Politics in the gutter
Lawrence Gonzi would have been better off holding the election last March, rather than permitting a situation that has allowed a few MPs to hijack the country’s agenda with their nauseating pursuit of self interest for months on end.
The Prime Minister did not call an election for one reason and it had nothing to do with the so-called national interest: it was not deemed to be in the Nationalist Party’s interest.
Looking at things strictly from an electoral point of view, perhaps his assessment was correct to an extent, given that Labour would today be in power since the PN is likely to have suffered defeat.
The opinion polls had suggested things were so bad that they could only get better. However, in many ways they have actually got worse.
While the PN has made little headway in the polls – other than its ability, it seems, to attract first-time voters – the extent to which the party has been tearing itself apart in recent months has placed its longer-term electoral future in more danger.
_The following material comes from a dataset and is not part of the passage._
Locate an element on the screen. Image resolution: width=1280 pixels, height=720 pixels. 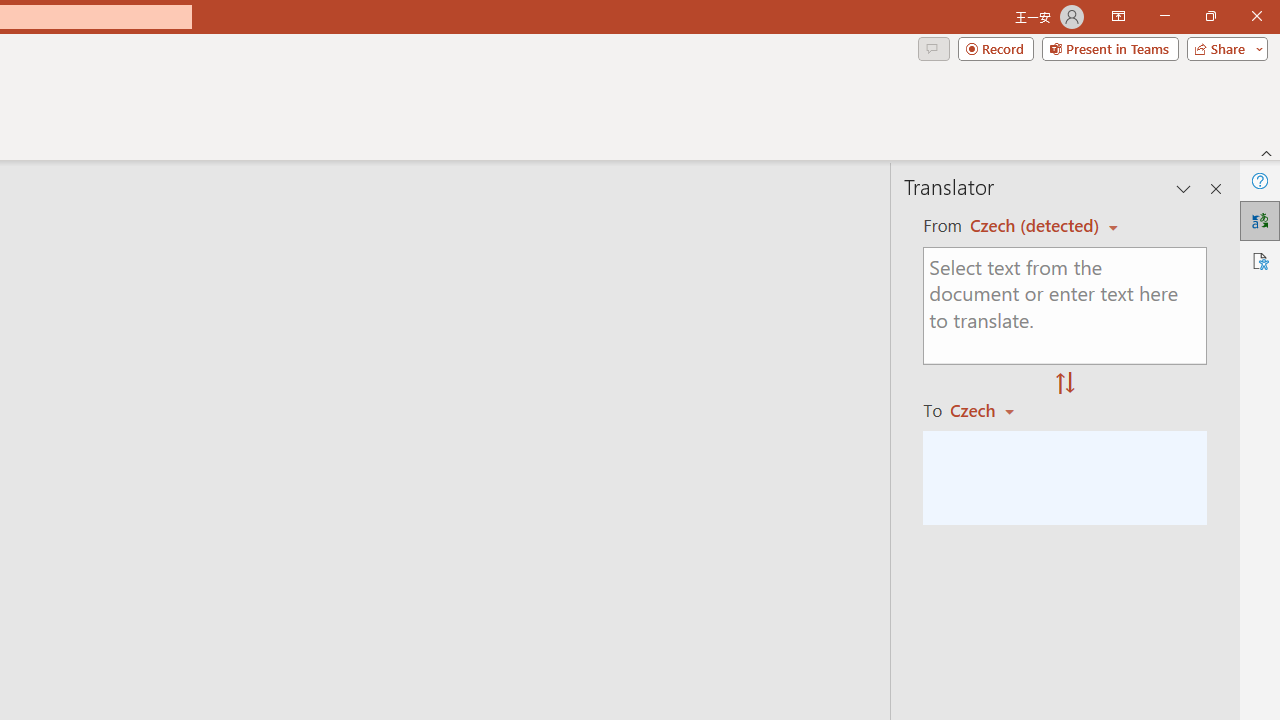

Of more concern is the manner in which this has been happening. We have gone from a gratuitous attack on former Home Affairs Minister Carm Mifsud Bonnici to the bitterly personal and relentless pursuit by Jeffrey Pullicino Orlando, and Labour, of former EU ambassador Richard Cachia Caruana.
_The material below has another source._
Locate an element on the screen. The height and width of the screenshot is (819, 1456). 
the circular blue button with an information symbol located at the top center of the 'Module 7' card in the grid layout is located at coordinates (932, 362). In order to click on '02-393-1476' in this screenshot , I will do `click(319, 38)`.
Neither Dr Pullicino Orlando nor the PL, save for a likely victory when the election actually does happen – and it should take place by the autumn – have emerged well from this. The former Nationalist MP has made one outlandish claim after another – from 10 MPs being prepared to vote against Mr Cachia Caruana to the former EU ambassador colluding with PL figures in 1996 to further his own interests – and systematically failed to substantiate a single one of them.
All the while, more information has emerged about the knowledge he had denied possessing about the Mistra scandal which erupted during the 2008 electoral campaign. On the basis of Gordon Pisani’s uncontested revelations last week alone he should have departed the political scene. Instead he has remained, quite bizarrely, as some sort of hybrid MP.
Labour, meanwhile, has not only colluded with the MP – its suggestion that it has not insults basic intelligence – but it has itself licked the bottom of a murky barrel in the process.
The release by the party of illicit recordings of Mr Cachia Caruana in private or off-the-record conversation with a journalist already raises ethical questions – ones the opposition had answered unequivocally if entirely differently when e-mails were leaked about his private exchanges with a journalist sometime last year.
Yet worse than this is the spin attached to what Mr Cachia Caruana said: that he implicated former ministers Lawrence Gatt and Guido de Marco, and perhaps even his then boss Eddie Fenech Adami, in his attempted murder.
This is a heinous distortion of Mr Cachia’s Caruana laments over a tragic event in his life – as he probed in his own mind what might have been if certain, remote conversations had or had not taken place. It has also caused needless pain to Prof. de Marco’s family.
If this is progressive politics, it should be of little wonder if young, educated people want to have nothing to do with it. Indeed, it is surprising that anyone wants to have anything to do with politics given the way certain politicians are behaving.
Gozo’s most famous occasional resident, Scottish actor and comedian Billy Connolly, once urged people not to vote for politicians because it only encourages them. We are living in an age where he has been proved right.